凌其伍仍然伏在那里,他的触觉异常灵敏,反应极快,他停止了“颤抖”,像
被驯服的小猫似的,脊柱顿时柔软下来,很温顺地等待着苗依文接下来的抚爱。
“我走了,下班过来,你不要着急,慢慢做,我会等你的。”苗依文像哄孩子
似的在凌其伍耳边轻声说。
好的,好的!凌其伍心里高声地应答着,乐开了花。他顾不上为自己的恶作剧
羞愧,只想把戏演好了,演到底。
苗依文回到自己办公室去了,凌其伍抬起头,周围似乎还荡漾着一股女性的芳
香,他深深地吸了几下,颇为满足地闭上眼睛。
下班的铃声响了,办公室一下子就空了,又剩下凌其伍一人。他是背向门坐的,
知道等会儿苗依文要进来,背部的感觉特别灵。好像有人在门口张望了一下,可是
没有进来。
又过了一会,苗依文来了,手里拿着一个塑料袋,里面盈满了热气。她见凌其
伍奋力工作的样子,悄然在他旁边的椅子上坐下来,用一块干毛巾把塑料袋捂起来
保温。然后,苗依文随手拿起张报纸翻看,一声不响等待凌其伍。
凌其伍和外婆相处的大多数时间也是这样寂静无声的,他读外语,做习题不像
人家喜欢开着收音机听音乐,他和外婆非常默契,静静地呆在一起,却好像各自有
一条通道,通往超自然境界。
不知不觉地,天色暗了下来,凌其伍手上的翻译工作已经接近尾声,他的速度
慢了下来,情绪上很不愿意就此结束目前的状态。

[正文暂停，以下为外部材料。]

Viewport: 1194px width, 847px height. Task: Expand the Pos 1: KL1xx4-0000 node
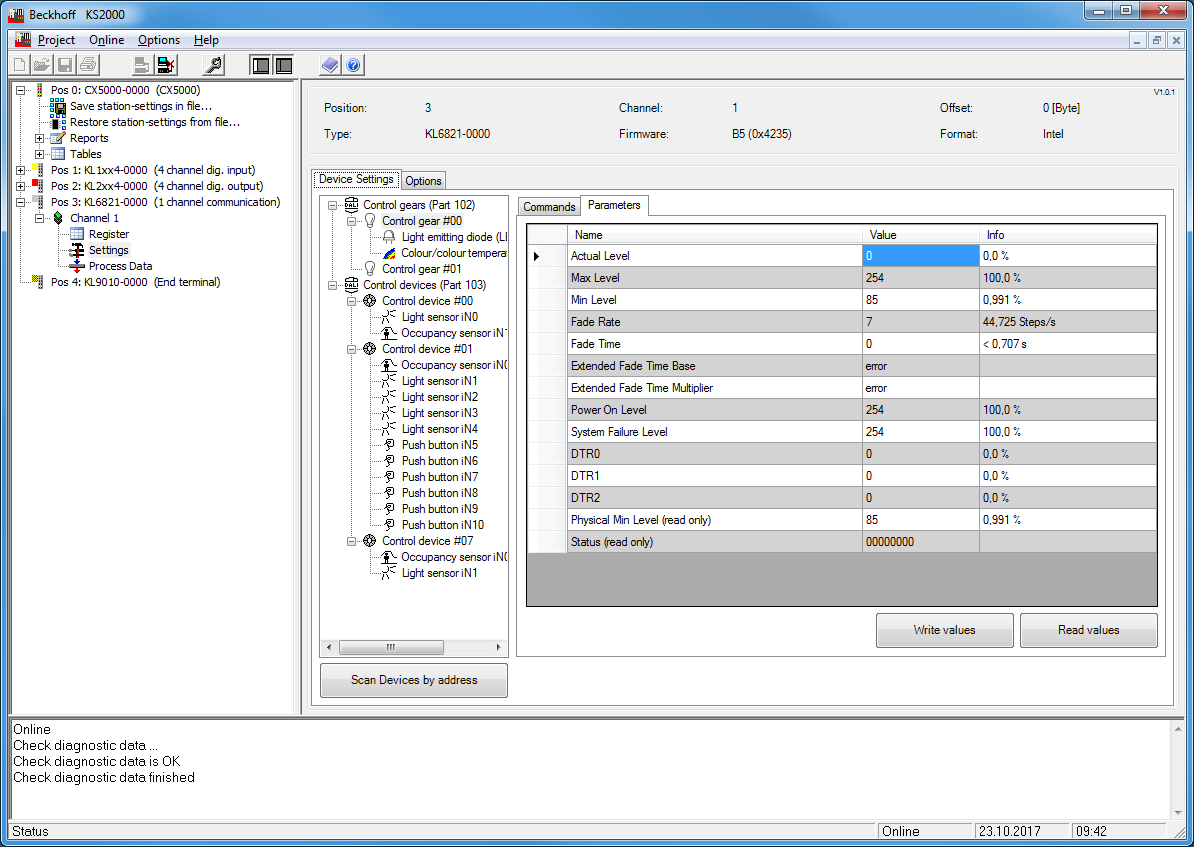click(x=21, y=170)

凌其伍偷偷瞄了苗依文一眼,苗
依文其实没有在认真看报纸,她视线定洋洋地穿过报纸投向窗外,不知道她在想什
么?为什么她一点也不着急回家?从她的年龄和她的神态看,应该是有家庭的,也
许已经生过孩子了,因为她的身上散发出一种类似母爱的安详之情。
凌其伍手一动,一枝笔掉到地上,“啪”,苗依文应声回过神,扭头看。两个
人相望了。“好了吗?”苗依文开口问。
“没有!还早。”凌其伍急切地滑出一句,由于心虚,脸红了红。
苗依文一点也没有怀疑,看见凌其伍窘迫,安慰说:“别急,我等你。”
“那你晚回家,家里的人……”凌其伍试探她。
“女儿在我妈那儿,没事。”苗依文没有说到丈夫,但是她有孩子,一定是有
丈夫的,可是她为什么不提他呢?他不需要她照顾吗?凌其伍胡思乱想,用笔在纸
上胡乱涂着。
“你怎么了?累了吗?”苗依文疑问地盯着凌其伍的笔,站起来。凌其伍赶快
挺直了腰:“不,不,不累。” 苗依文说:“休息一下,吃点心吧,我到食堂
买了小笼包子来。”她招呼凌其伍到一边空桌子上,拿出筷子,又摸出一个随身的
小盒,取了块酒精棉花,把筷子擦了擦,递给男孩子。凌其伍乖乖地坐下来,吃一
个包子,看她一眼。
那天加班,一直加到晚上9 点钟,两个人并肩走出研究所。天气突然起风了,
凌其伍靠上苗依文消瘦的肩膀,轻轻地推着她向前走。凌其伍比苗依文高出半个脑
袋,苗依文一络卷发正巧被风吹到他的嘴鼻边,凌其伍伸出舌头,悄悄地含住它,
一阵喜悦掠过他的心,他有些激动,从未有过的激动,他想抱住这个有着梦游般表
情的年长女子,他喜欢她,爱她,不想顾及与她的一切距离。
可是,车站到了。苗依文站住了,向他挥挥手,跳上68路公交车,走了。